Falko Peschel ergänzt: „Durch die Unterstützung des RaBauKi e.V. ist der Einstieg in das Unternehmen Bauspielplatz realistisch geworden“. Bei vielen Vorbereitungsfragen und pädagogischen Themen kann nun auf die bestehenden Konzepte des Siegener Vereins zurückgegriffen werden. "Natürlich müssen wir bei den verschiedenen Rahmenbedingungen Sachfragen anders entscheiden, aber es gibt eigentlich kein Thema, welches beim RaBauKi nicht gut durchdacht zu sein scheint", zeigen sich die Peschels begeistert.
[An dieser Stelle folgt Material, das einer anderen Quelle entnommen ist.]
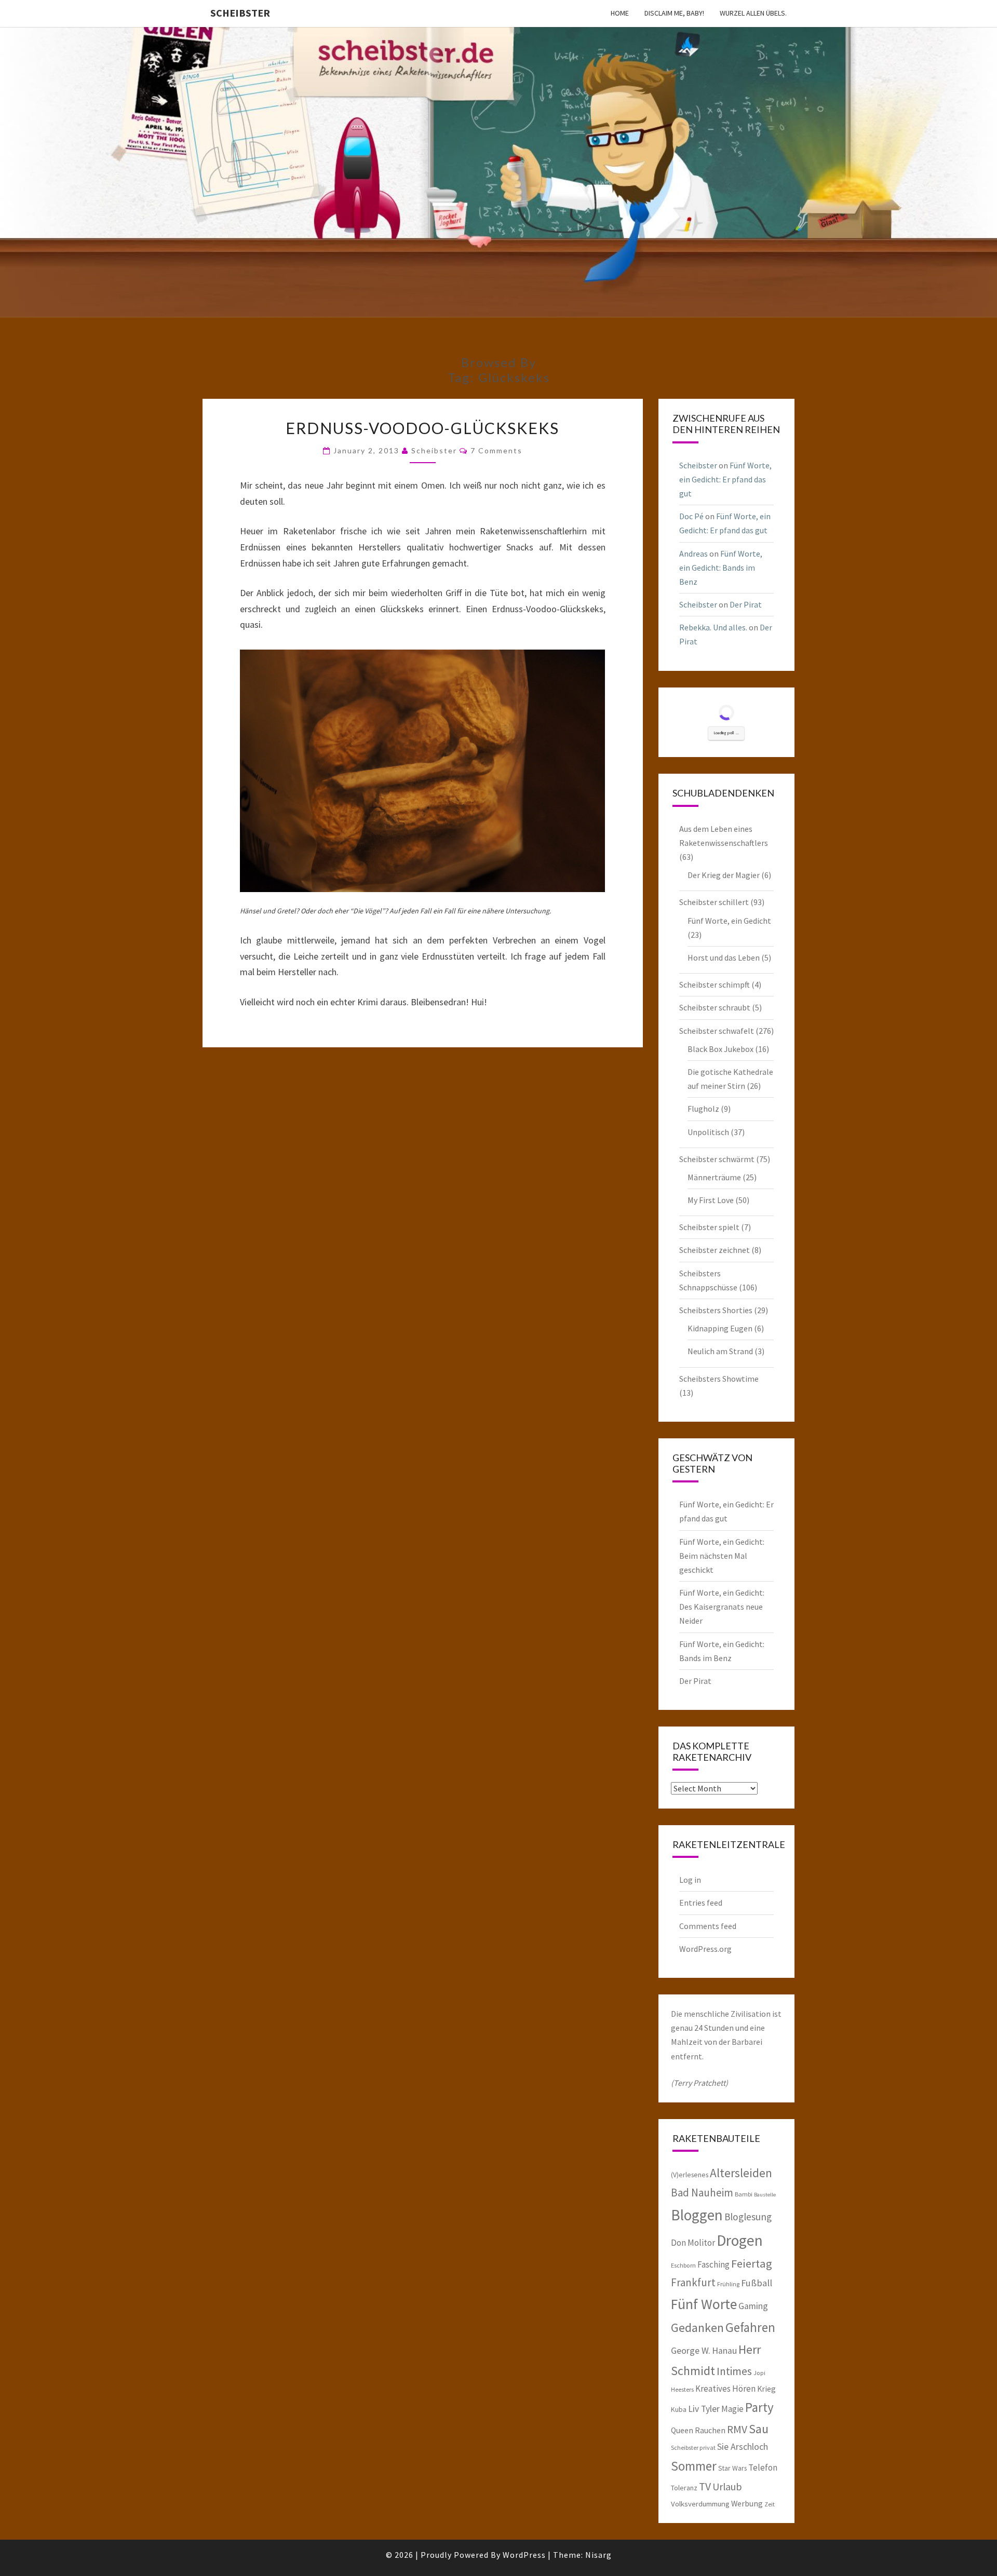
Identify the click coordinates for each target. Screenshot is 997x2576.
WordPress (524, 2555)
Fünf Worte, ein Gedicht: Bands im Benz (720, 567)
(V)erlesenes (689, 2174)
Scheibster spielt (709, 1227)
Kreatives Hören (725, 2388)
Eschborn (683, 2265)
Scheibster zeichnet (714, 1250)
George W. (690, 2350)
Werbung (747, 2503)
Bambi (743, 2194)
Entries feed (700, 1902)
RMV (737, 2429)
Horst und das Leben (724, 957)
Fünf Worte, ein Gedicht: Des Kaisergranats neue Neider (721, 1606)
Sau (759, 2429)
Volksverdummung (700, 2503)
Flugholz (703, 1108)
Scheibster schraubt (714, 1007)
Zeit (769, 2504)
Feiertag (751, 2263)
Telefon (762, 2467)
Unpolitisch (708, 1132)
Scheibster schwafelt (716, 1031)
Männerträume (714, 1177)
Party (759, 2407)
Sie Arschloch (742, 2446)
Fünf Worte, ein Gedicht (729, 920)
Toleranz (684, 2487)
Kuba (678, 2409)
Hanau (724, 2350)
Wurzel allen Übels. (753, 13)
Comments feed (707, 1926)
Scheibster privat (693, 2447)
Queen (682, 2430)
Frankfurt (693, 2282)
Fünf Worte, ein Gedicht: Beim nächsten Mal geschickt (721, 1555)
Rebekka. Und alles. (713, 627)
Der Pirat (746, 604)
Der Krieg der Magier (724, 875)
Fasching (713, 2264)
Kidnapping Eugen (720, 1328)
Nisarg (598, 2555)
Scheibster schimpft (714, 984)
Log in (690, 1879)
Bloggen (697, 2214)
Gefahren (750, 2327)
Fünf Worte (704, 2304)
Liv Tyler (704, 2409)
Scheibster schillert (714, 902)
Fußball (756, 2283)
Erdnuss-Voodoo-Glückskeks (422, 428)
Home (620, 13)
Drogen (740, 2240)
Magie (732, 2409)
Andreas (693, 553)
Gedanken (697, 2327)
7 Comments (496, 450)
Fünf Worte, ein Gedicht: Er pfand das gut (725, 479)
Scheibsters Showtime (719, 1378)
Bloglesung (748, 2216)
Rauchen (710, 2430)
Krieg (766, 2388)
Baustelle (765, 2194)
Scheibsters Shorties (715, 1310)
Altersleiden (741, 2172)
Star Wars (732, 2468)
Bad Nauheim (702, 2193)
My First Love (711, 1200)
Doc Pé (691, 516)
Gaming (753, 2306)
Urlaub (727, 2486)
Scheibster (240, 12)
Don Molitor (693, 2242)
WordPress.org (705, 1949)
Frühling (728, 2284)
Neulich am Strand (720, 1351)
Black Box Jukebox (720, 1049)
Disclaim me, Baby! (674, 13)
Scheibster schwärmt (717, 1159)
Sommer (694, 2466)
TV (705, 2486)
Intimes (734, 2371)
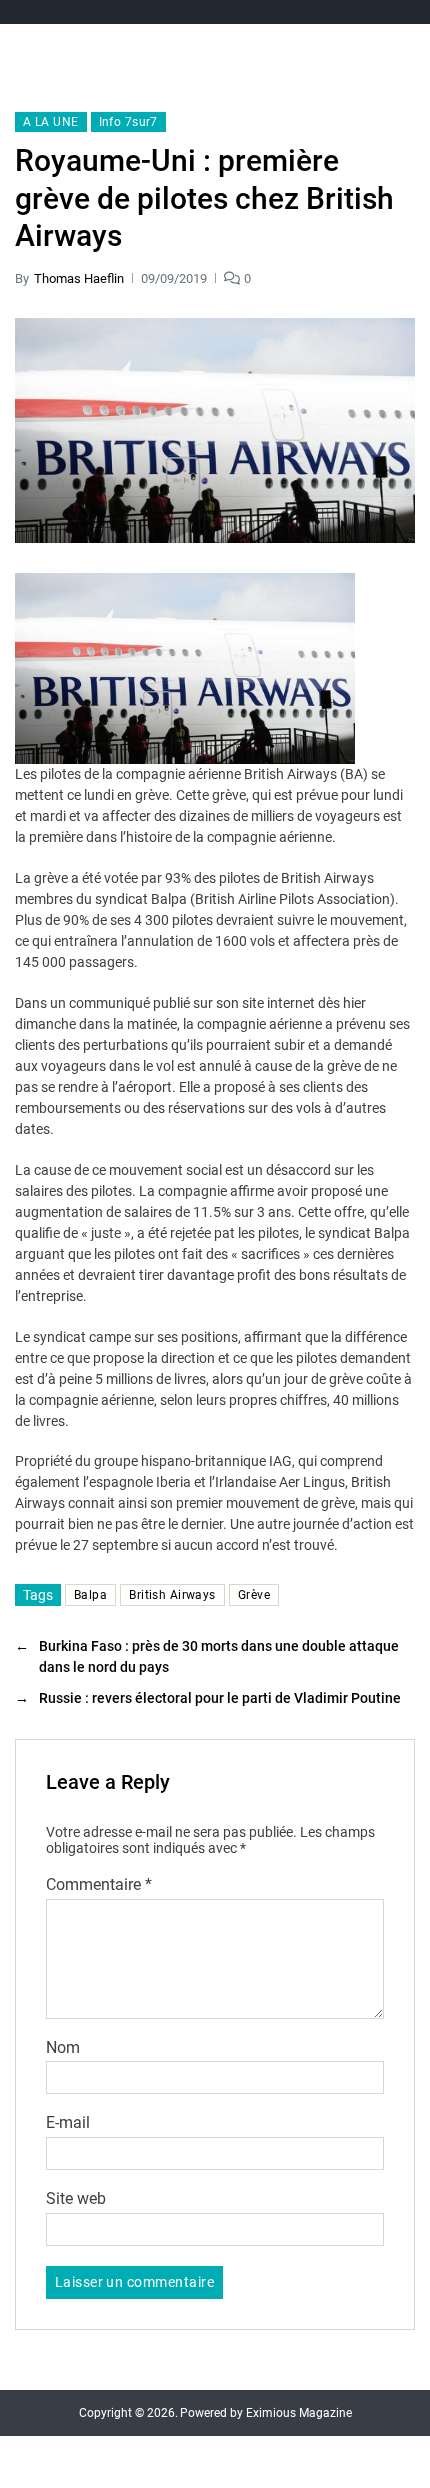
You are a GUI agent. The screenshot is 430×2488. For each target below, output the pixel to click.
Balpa (90, 1595)
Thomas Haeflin (79, 278)
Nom (63, 2048)
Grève (254, 1595)
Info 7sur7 (128, 122)
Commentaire (99, 1885)
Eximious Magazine (299, 2413)
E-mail (68, 2123)
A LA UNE (51, 122)
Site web (76, 2199)
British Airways (172, 1595)
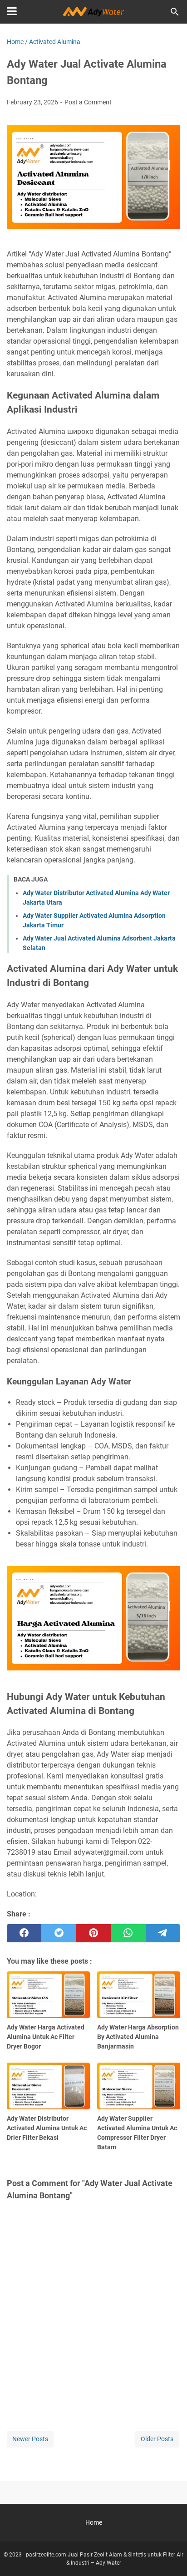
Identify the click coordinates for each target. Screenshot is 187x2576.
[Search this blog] (174, 11)
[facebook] (24, 1933)
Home (93, 2522)
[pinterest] (93, 1933)
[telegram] (163, 1933)
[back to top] (169, 2555)
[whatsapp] (128, 1933)
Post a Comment (88, 102)
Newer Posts (30, 2439)
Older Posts (157, 2439)
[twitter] (58, 1933)
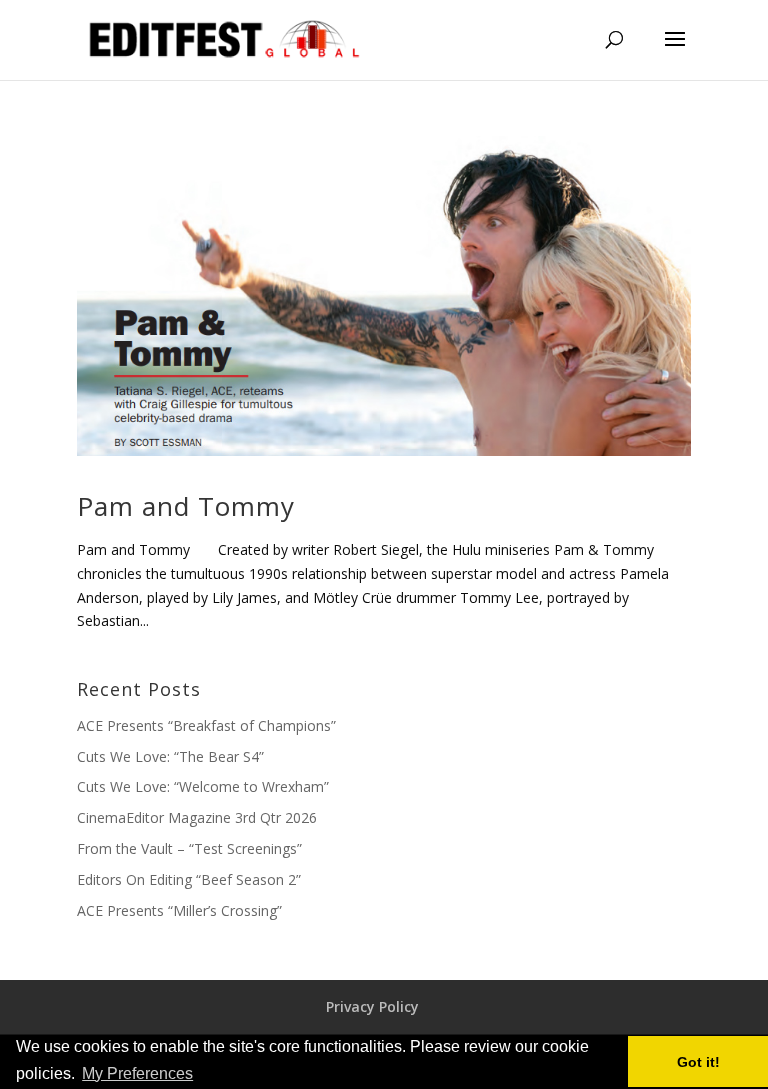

Tanja Stöcker vom RaBauKi e.V. begrüßt die Kooperation: „Falko Peschel ist uns als Begründer der Konzeption ’Offener Unterricht’ bekannt. Dieser ist eng verwandt mit den Prinzipien der Offenen Kinder- und Jugendarbeit, die unserer Arbeit zu Grunde liegt. Im Sommer 2007 wird es somit nicht nur das Bauspielplatzprojekt auf dem Siegener Giersberg geben, sondern - so es klappt - auch ein verwandtes Projekt in Ostwestfalen."